Assigned task 1:
From the comment thread, quote the stretch from "Karen, I cry" through "You’re brave, girl.".
Assigned task 2:
In the comment thread, what book did Karen Rose's family read to her youngest before the surgery?
Assigned task 3:
Continue the comment thread about crying and children's surgeries from where it stops.

Provided text:

Karen, I cry when I’m angry, too. And then I get even angrier, because crying in the middle of a fight makes me feel wimpy. And I either A) have a great point to make and can’t make it because I’m horrified that I’m crying…or B) completely lose the argument because the tears make it seem like I’m not playing fair. lol I hate, hate, hate crying in front of people. It’s like the worse punishment in the world.
Karen Rose on 28 Aug 2007 at 2:12 pm #
Oh, I cry when I’m angry too. I hate it!!! It makes me feel like a stupid little kid and the other person gets the upper hand. It’s hard to be powerful when you’re wheezing and sniffling up snot.
Go Lisa! You’re brave, girl.
Colinfirthfan - watching them wheel your kids away to surgery simply does exist in the same plane as anything else. You’re entitled to cry. I remember when my youngest was five, she had some major surgery too close to her brain for my comfort. Before the surgery we read her the Curious George book where he swallows a puzzle piece and has to go the hospital. As they wheeled her away she said, “Curious George wasn’t afraid and neither am I.” I bawled for the entire five hours of the surgery.
Thanks, KarenH and Doglady - I hope you like DIE FOR ME!!
Kay on 28 Aug 2007 at 2:42 pm #
Oh, Karen, there is NOTHING like seeing your child wheeled into the OR. My youngest had two operations last year, and I was a mess. He, of course, was fine. There is a possibility for a repeat operation this fall, and it’s killing me–he’s looking forward to being spoiled during the recovery! LOL
As exciting and scary as your terrific books are( and DIE FOR ME is both) nothing can scare me like my child going under the knife!

Source data:
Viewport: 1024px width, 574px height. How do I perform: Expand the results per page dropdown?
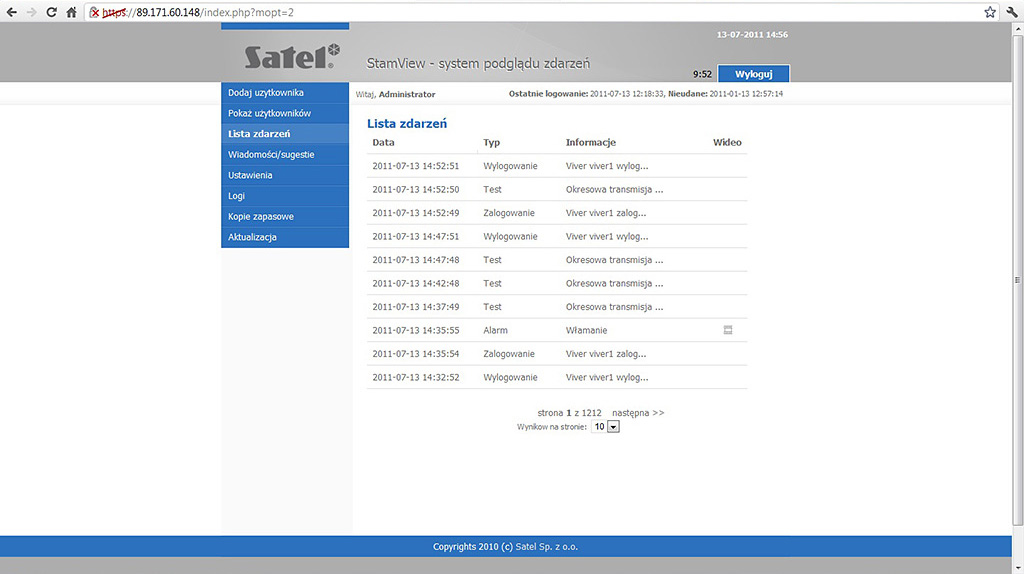pyautogui.click(x=613, y=426)
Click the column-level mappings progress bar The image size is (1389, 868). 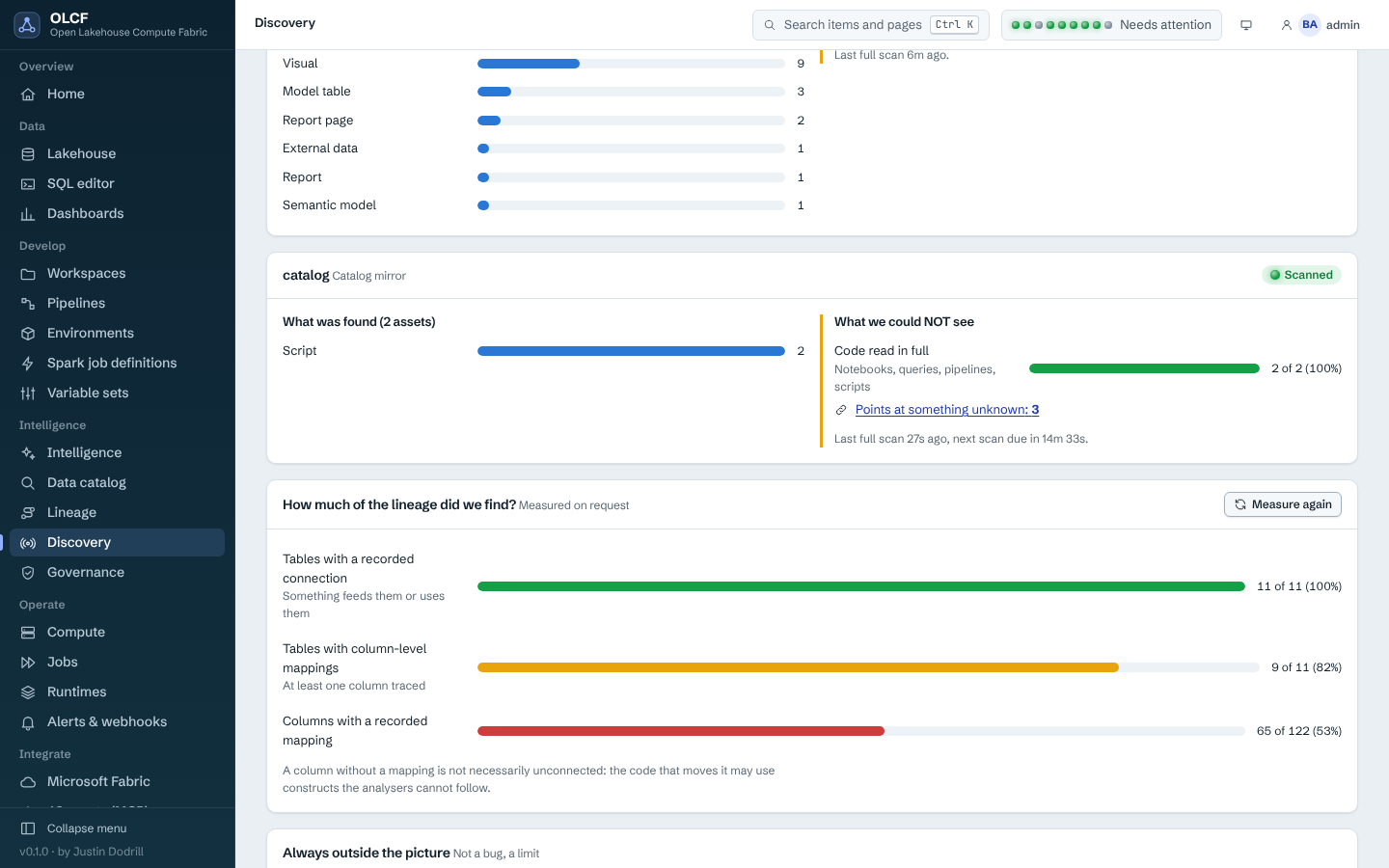pyautogui.click(x=868, y=667)
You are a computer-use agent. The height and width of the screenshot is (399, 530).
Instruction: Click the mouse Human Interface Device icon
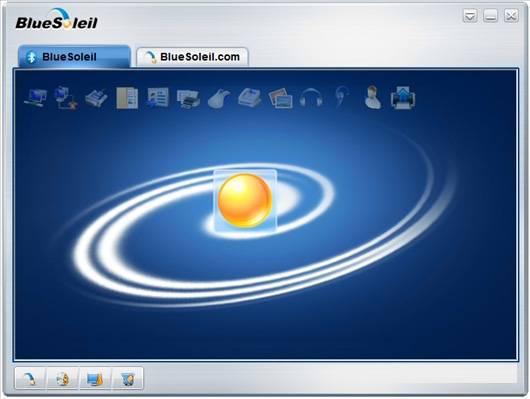coord(219,99)
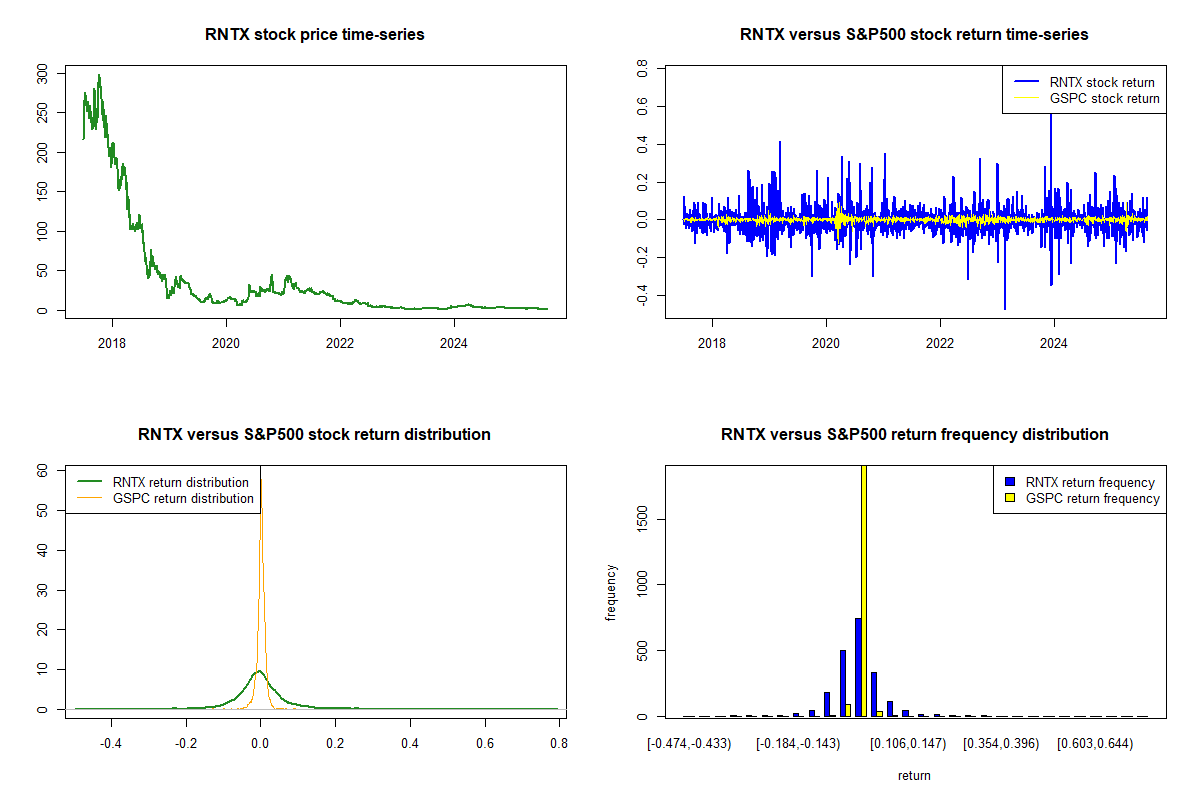The image size is (1200, 800).
Task: Click the RNTX return distribution legend label
Action: pos(181,483)
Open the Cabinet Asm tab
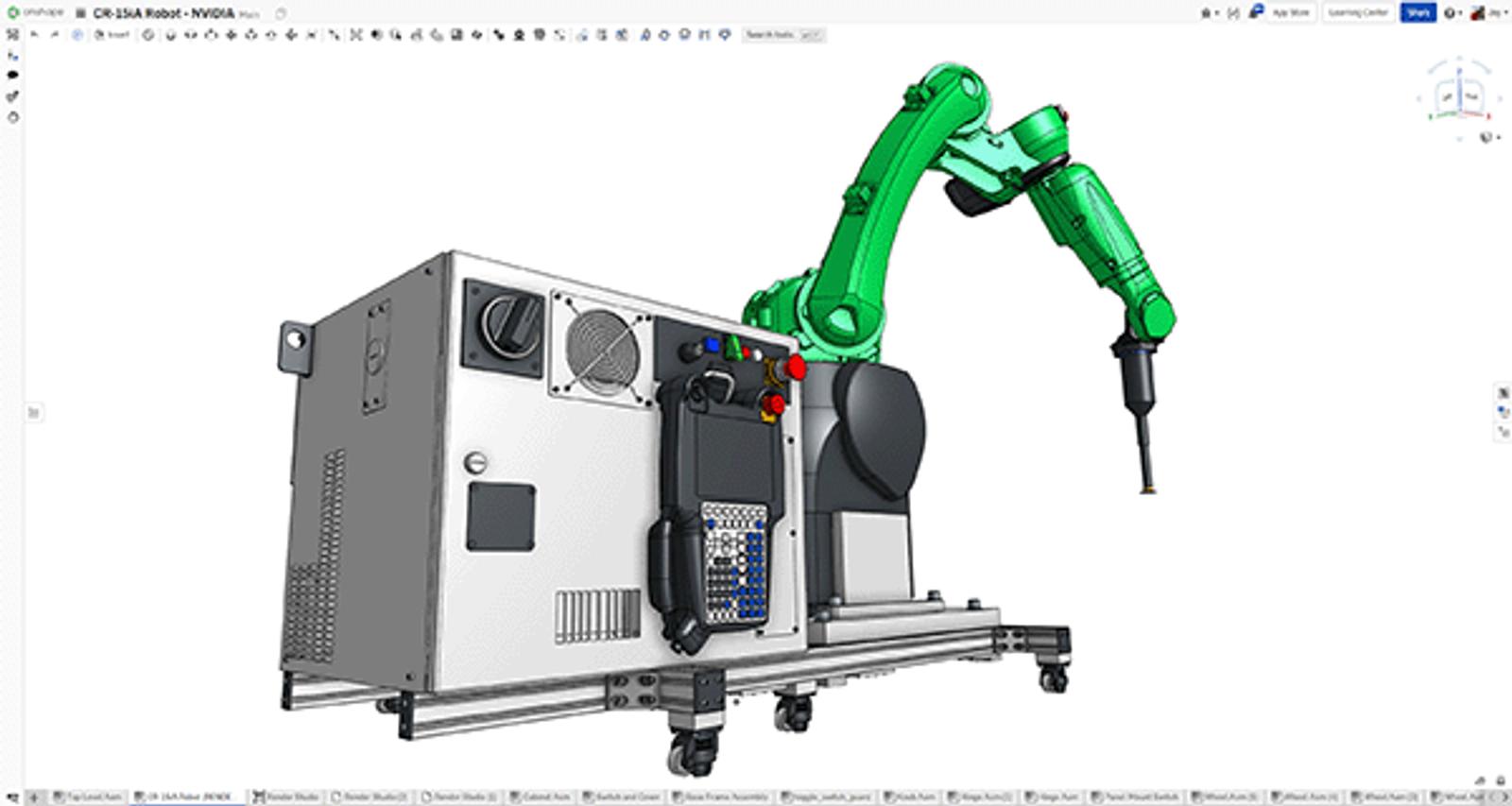Viewport: 1512px width, 806px height. point(540,797)
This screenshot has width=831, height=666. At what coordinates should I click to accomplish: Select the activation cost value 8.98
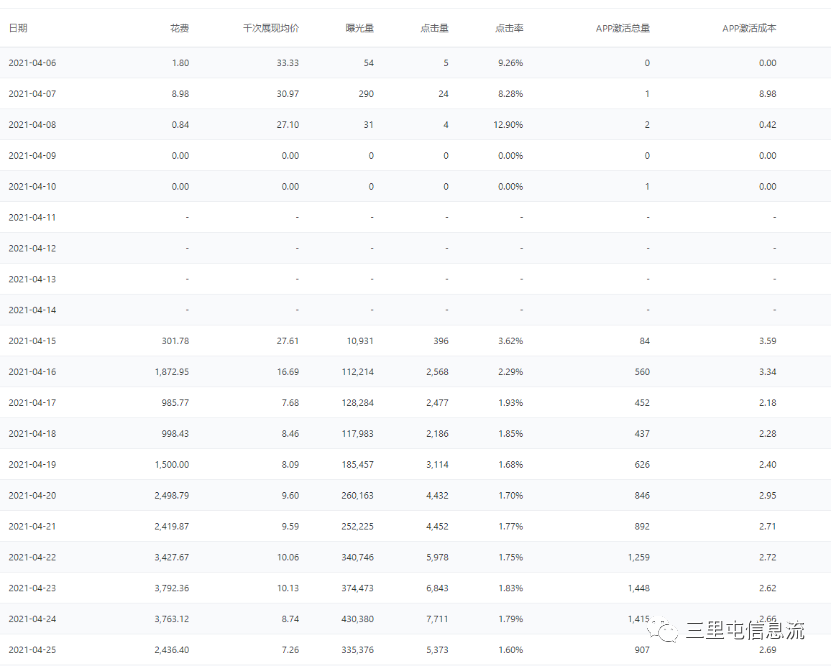coord(766,94)
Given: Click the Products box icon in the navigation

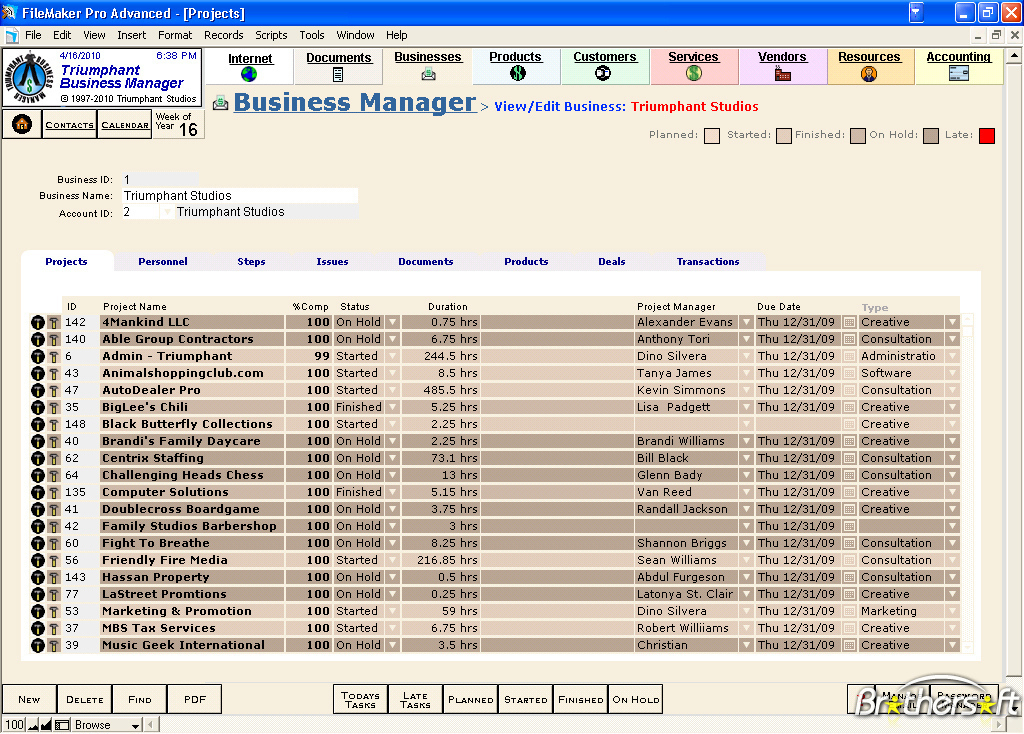Looking at the screenshot, I should (x=515, y=73).
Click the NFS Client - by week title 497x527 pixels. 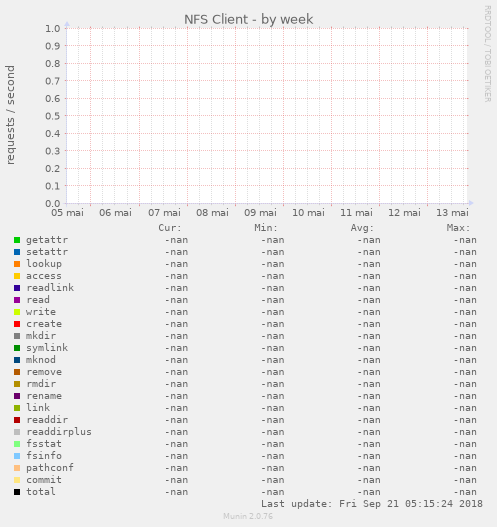click(x=249, y=19)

Task response 1:
Karen, I cry when I’m angry, too. And then I get even angrier, because crying in the middle of a fight makes me feel wimpy. And I either A) have a great point to make and can’t make it because I’m horrified that I’m crying…or B) completely lose the argument because the tears make it seem like I’m not playing fair. lol I hate, hate, hate crying in front of people. It’s like the worse punishment in the world.
Karen Rose on 28 Aug 2007 at 2:12 pm #
Oh, I cry when I’m angry too. I hate it!!! It makes me feel like a stupid little kid and the other person gets the upper hand. It’s hard to be powerful when you’re wheezing and sniffling up snot.
Go Lisa! You’re brave, girl.

Task response 2:
The Curious George book where he swallows a puzzle piece and has to go to the hospital.

Task response 3:
Suzanne Enoch on 28 Aug 2007 at 3:04 pm #
I freak out before a big event — worrying over all of the possible things that could go wrong, inventing new things that could go wrong, everything. But then when I actually get started on the event, I’m fine. Just another aspect of wacky ole me. *g*
Vicki on 28 Aug 2007 at 3:46 pm #
Congrats on the release today!!! I’ll be buying it this weekend. One for me and one that I’m giving away on my blog this week.
Kay on 28 Aug 2007 at 6:50 pm #
Karen, Loved,loved the trailer. Is this the wave of the future? Other Goddesses—are you doing this for your books? I hope so. I can’t wait to see more of them.
Brandy on 28 Aug 2007 at 7:51 pm #
I get very nervous and near tears at many occasions. But, most especially new ventures where I’ll be forced to be around people. I also cry when I am happy, sad, nervous and unsure of myself.
I read Die For Me last week and loved it! It was a wonderful book and has gone on my keeper shelf.
Aspen on 28 Aug 2007 at 9:14 pm #
I am fortunate (most of the time) to have twin sisters six months older than me. Those of you quick enough to do the math are now frowning and scratching your heads. My twin sisters were adopted at birth.
Anyway, everything we did we did together. We were pseudo triplets and as such faced all scary first days together. My mom has a great pic of us holding hands while in line for our first day.